O estranho caso do NRP Mondego

Se o Chefe do Estado-Maior da Armada (CEMA) acha mesmo que há uma conspiração política contra si, por ser um putativo candidato à Presidência da República, não o deveria ter dito. Ou, uma vez verbalizada a teoria, tinha a obrigação de completar a frase. Uma conspiração pensada por quem, de que ala, de dentro ou de fora da Marinha, de que partido, de que grupo. De onde.

O Almirante, que vem da ala dos submarinistas, não colhe simpatias do lado dos fragatistas. Primeiro, por ser "dos submarinos"; depois, pela forma atribulada, apressada, mal explicada e súbita como ascendeu ao cargo, quando o seu antecessor - fragatista - ainda tinha mandato. Há, na Armada, muito almirantado pouco agradado com a popularidade e notoriedade do seu atual CEMA. O herói das vacinas - o salvador da pátria, o disciplinador que conseguiu pôr ordem numa casa que estava a arder, em que vereadores sinistros, provedores de misericórdias e outros miseráveis detentores de pequenos poderes se puseram à frente dos idosos e dos doentes para serem vacinados primeiro - não goza, dentro da corporação que dirige, da mesma popularidade, consenso e admiração que lhe prestam o país fora dos quartéis.
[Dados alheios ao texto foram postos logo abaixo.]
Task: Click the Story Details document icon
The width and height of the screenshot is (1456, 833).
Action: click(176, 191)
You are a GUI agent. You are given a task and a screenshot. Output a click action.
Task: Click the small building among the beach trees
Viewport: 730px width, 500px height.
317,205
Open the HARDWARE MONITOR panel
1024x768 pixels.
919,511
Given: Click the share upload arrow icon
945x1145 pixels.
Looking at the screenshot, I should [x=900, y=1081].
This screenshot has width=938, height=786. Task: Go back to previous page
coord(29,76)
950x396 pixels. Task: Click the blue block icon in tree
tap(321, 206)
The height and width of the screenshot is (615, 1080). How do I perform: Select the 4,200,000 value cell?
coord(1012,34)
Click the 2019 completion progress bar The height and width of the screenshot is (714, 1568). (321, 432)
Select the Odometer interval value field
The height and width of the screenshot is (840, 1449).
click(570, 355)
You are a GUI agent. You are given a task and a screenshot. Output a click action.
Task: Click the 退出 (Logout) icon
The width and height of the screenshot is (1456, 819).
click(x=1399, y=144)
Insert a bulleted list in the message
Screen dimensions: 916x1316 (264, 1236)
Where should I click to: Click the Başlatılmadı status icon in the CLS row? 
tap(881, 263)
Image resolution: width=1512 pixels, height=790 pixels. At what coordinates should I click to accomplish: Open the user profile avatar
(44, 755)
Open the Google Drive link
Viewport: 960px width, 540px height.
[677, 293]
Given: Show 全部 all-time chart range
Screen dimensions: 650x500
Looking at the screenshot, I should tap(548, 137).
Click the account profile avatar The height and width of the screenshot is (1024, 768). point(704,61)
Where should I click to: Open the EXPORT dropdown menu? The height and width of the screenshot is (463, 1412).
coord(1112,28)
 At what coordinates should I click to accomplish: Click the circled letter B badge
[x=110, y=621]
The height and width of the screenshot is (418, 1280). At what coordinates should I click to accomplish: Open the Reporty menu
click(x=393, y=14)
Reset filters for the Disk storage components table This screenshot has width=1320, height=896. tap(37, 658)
Dito isto, sobram, até agora, muito mais perguntas que respostas. Quem conhece, ainda que minimamente, a forma de funcionamento dos militares sabe que, salvo raras exceções, o lema é um por todos e todos por um. Ou seguem todos, ou não vai ninguém. A primeira perplexidade do estranho caso do NRP Mondego tem a ver com isto. Porque é que só metade da tripulação considerou que as condições meteorológicas eram adversas e as falhas técnicas - já admitidas - no navio impediam o cumprimento da missão? Será metade da guarnição mais prudente que a outra metade? Mais medrosa do que a outra metade? Mais consciente do que a outra metade? Um navio é uma unidade militar, onde todos vivem juntos e em conjunto, dias sem fim. O facto de "só" metade da guarnição se ter recusado a cumprir a missão revela uma estranha fratura dentro de um grupo que costuma ser unido, coeso e solidário, quanto mais não seja, por necessidade.

E, outra perplexidade. Porque é que, até agora, a "outra metade" da guarnição nada disse? Só conhecemos a versão dos amotinados, do comandante do navio e do próprio CEMA. E os restantes marinheiros? Onde andam? O que têm para dizer? Não deveriam, também, ser ouvidos?

Na véspera da recusa em embarcar, embora o comunicado - público - dos treze militares esteja datado assim: "Bordo, 11 de Março de 2023", o mesmo navio, nas mesmíssimas condições, tinha vindo de uma missão de patrulhamento nas selvagens, bem mais longe que o Porto Santo. O que mudou em apenas algumas horas para que uma parte da guarnição recusasse a missão?

Desobedecer a uma ordem direta de um oficial, no caso, de um oficial que comanda o navio, é um ato demasiado raro, grave e complexo para ser encarado de ânimo leve. Mais do que o facto de a "disciplina" ser "a cola" das Forças Armadas, o primeiro dever do Regulamento de Disciplina Militar é a "obediência". Sem mais. As missões, de facto, não podem ser decididas em plenário ou de braço no ar, com base em achamentos, opiniões e estados de alma.

O CEMA alegou que, tendo-se tornado públicas as razões do não cumprimento da missão, deveria responder à guarnição "olhos nos olhos" e igualmente de forma pública. Fez mal. O ralhete, dado no convés e transmitido em direto, não passa de uma encenação para mostrar quem manda. E, para isso, não era necessário que a comunicação fosse pública. Bastaria a presença do CEMA no Funchal, a dizer o que disse, no final do discurso. O que houvesse para aclarar sobre disciplina militar, a discussão do ato em si e a análise ao que a ele levou, deveria ter sido reservada.

Nesta altura há, ainda, demasiadas perguntas sem resposta. Muitos nós de marinheiro por desatar. Falhas na cadeia de comando, omissões várias, atraso nas decisões e uma escalada acelerada que passa de quatro sargentos e nove praças diretamente para o chefe maior da Armada.

Este é mesmo um estranho caso, o do NRP Mondego.